### Podany tekst:

::::

Szlaki Sztuki

blog o sztuce

Xawery Dunikowski, największy dziwak i raptus Krakowa

Czas czytania: 6 minut

Wielki talent i charyzma w połączeniu z silną osobowością i gwałtownym charakterem, to mieszanka iście wybuchowa. Jeśli uważasz, że największym ekscentrykiem wśród artystów XX wieku był Salvador Dali czy Witkacy, poznaj sylwetkę Xawerego Dunikowskiego, a możesz zmienić zdanie 😉 Kraków nigdy nie mógł narzekać na brak oryginałów, ale takiego dziwaka jak ten słynny rzeźbiarz i profesor ASP, miasto dawno nie widziało.

Chociaż anegdotami związanymi z mistrzem Xawerym można obdzielić kilka osób, poniżej prezentujemy kilka ciekawostek, które przyczyniły się do stworzenia legendy bądź co bądź nie byle jakiego rzeźbiarza.

Sepleniący kurdupel z zamiłowaniem do zaczepek

Warszawa, 1904 rok. Dunikowski już jako uznany artysta przeprowadza się do Warszawy i rozpoczyna pracę wykładowcy na Akademii Sztuk Pięknych. W stolicy poznaje malarza Wacława Pawliszaka. Niestety już od początku znajomości panowie nijak nie potrafią się z sobą dogadać.

::::

### Podane pozycje:
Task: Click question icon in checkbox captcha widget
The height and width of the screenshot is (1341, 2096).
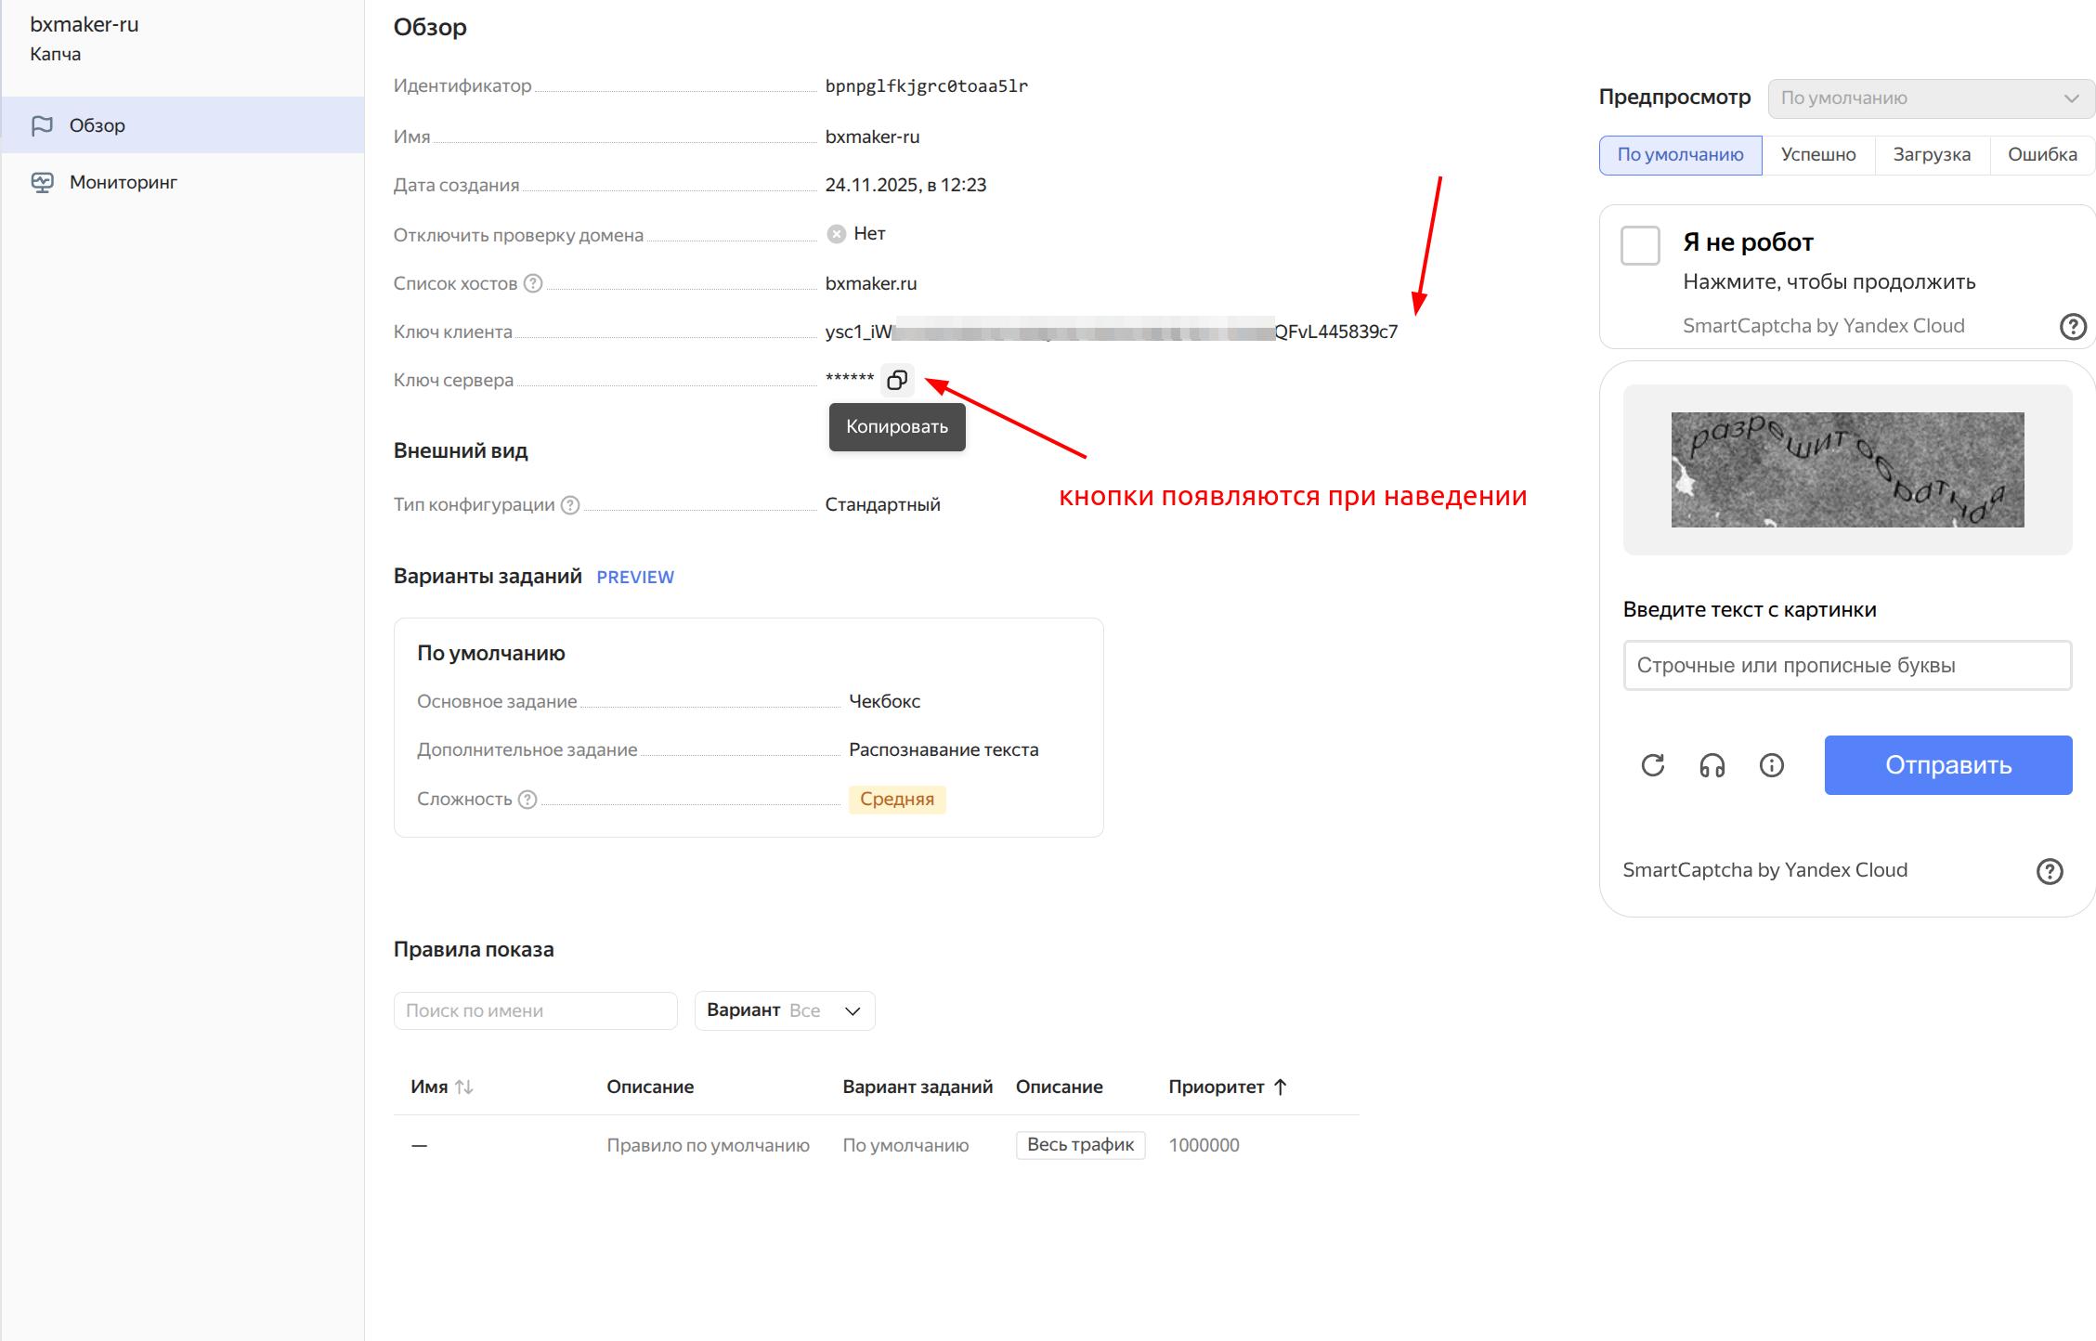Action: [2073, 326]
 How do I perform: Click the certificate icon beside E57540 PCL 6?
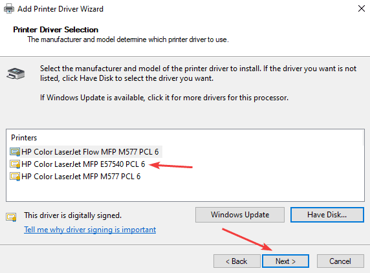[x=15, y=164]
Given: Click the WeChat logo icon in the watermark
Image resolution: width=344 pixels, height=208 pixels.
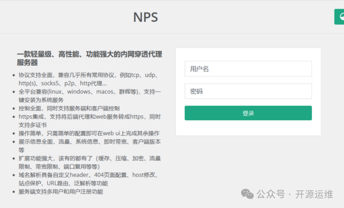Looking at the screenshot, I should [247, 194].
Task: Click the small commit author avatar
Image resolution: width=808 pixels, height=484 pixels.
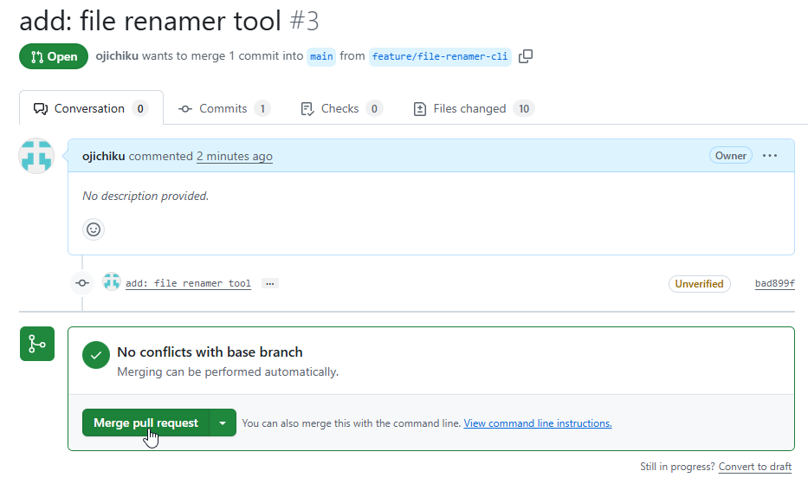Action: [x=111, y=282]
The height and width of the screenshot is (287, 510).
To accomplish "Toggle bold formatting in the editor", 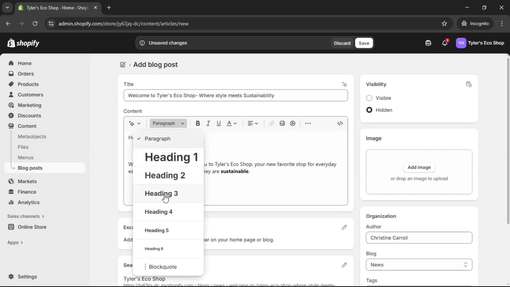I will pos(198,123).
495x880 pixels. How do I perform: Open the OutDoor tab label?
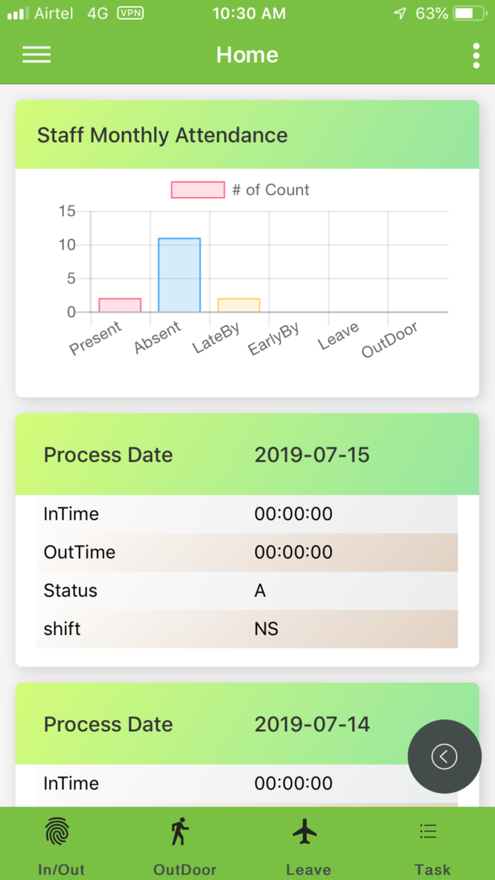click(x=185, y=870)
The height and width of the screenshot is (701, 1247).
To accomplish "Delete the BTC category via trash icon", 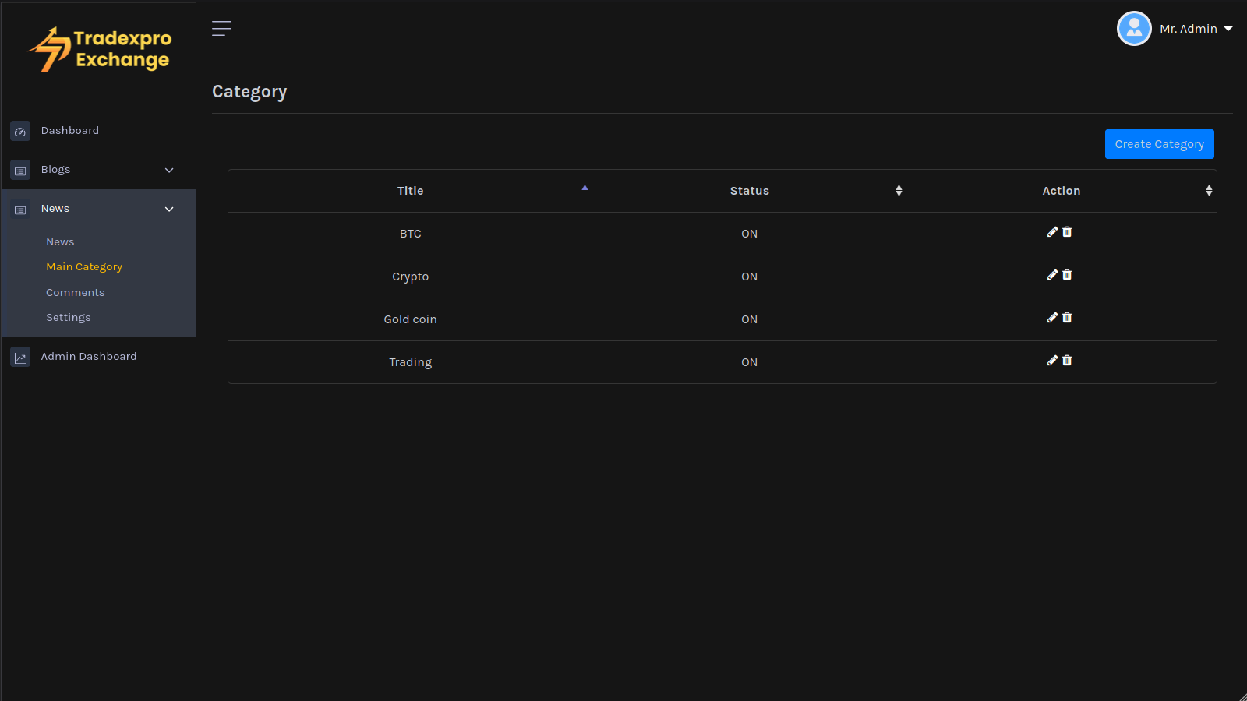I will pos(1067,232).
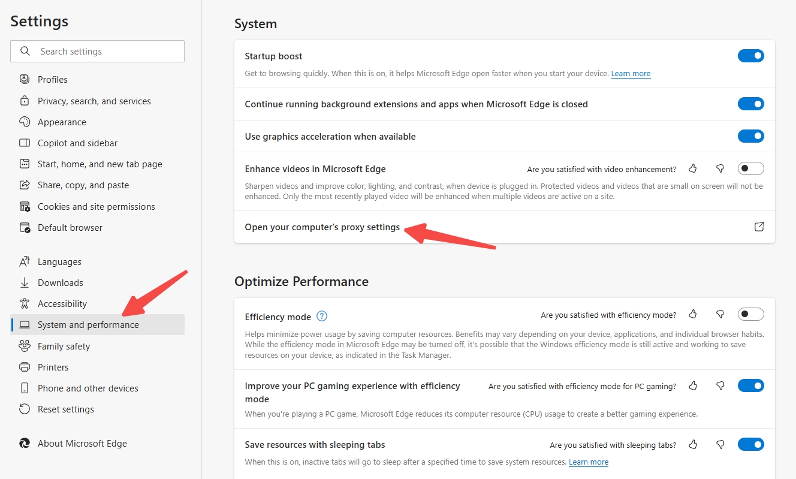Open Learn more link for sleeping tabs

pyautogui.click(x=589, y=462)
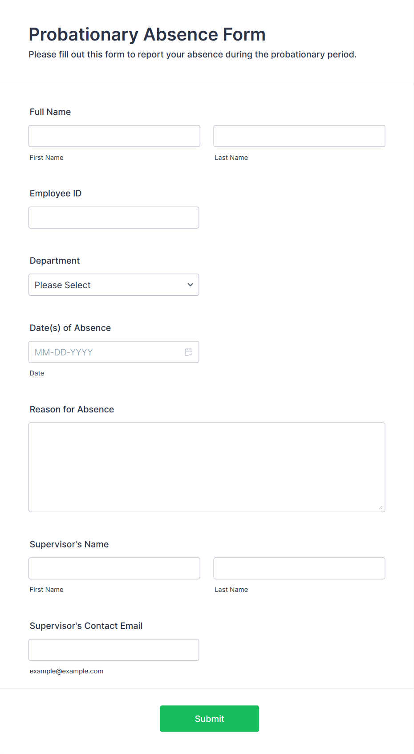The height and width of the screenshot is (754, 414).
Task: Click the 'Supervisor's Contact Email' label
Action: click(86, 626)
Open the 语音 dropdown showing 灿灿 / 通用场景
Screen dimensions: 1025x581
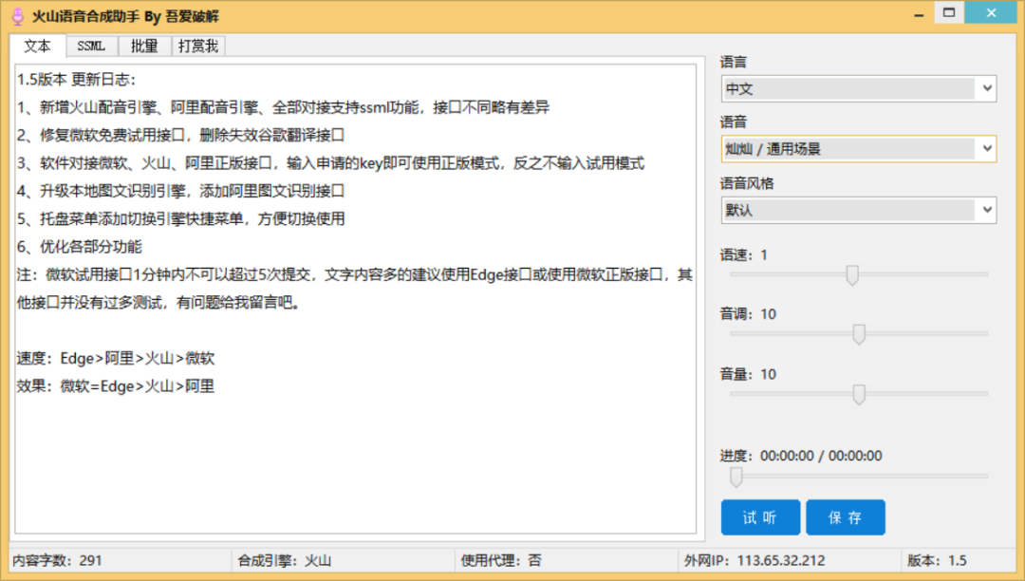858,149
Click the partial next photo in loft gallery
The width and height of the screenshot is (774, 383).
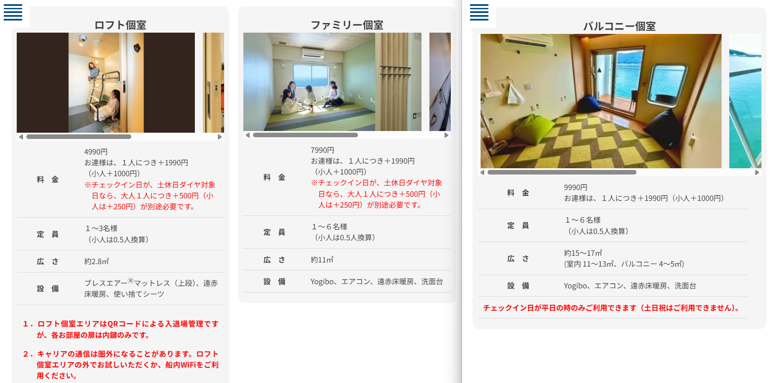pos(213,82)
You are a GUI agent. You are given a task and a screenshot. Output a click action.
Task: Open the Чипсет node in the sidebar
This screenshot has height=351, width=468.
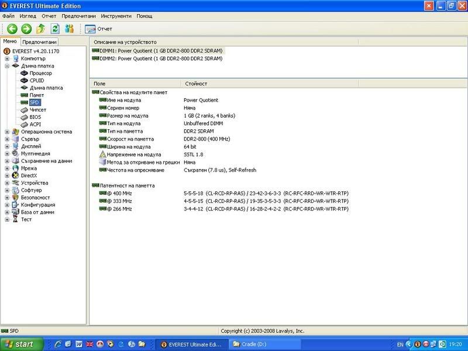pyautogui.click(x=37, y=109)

::::

Powtórz dokładnie fragment tekstu o Xawerym Dunikowskim od słów „Czas czytania: 6” do słów „byle jakiego rzeźbiarza.” włącznie.

Czas czytania: 6 minut

Wielki talent i charyzma w połączeniu z silną osobowością i gwałtownym charakterem, to mieszanka iście wybuchowa. Jeśli uważasz, że największym ekscentrykiem wśród artystów XX wieku był Salvador Dali czy Witkacy, poznaj sylwetkę Xawerego Dunikowskiego, a możesz zmienić zdanie 😉 Kraków nigdy nie mógł narzekać na brak oryginałów, ale takiego dziwaka jak ten słynny rzeźbiarz i profesor ASP, miasto dawno nie widziało.

Chociaż anegdotami związanymi z mistrzem Xawerym można obdzielić kilka osób, poniżej prezentujemy kilka ciekawostek, które przyczyniły się do stworzenia legendy bądź co bądź nie byle jakiego rzeźbiarza.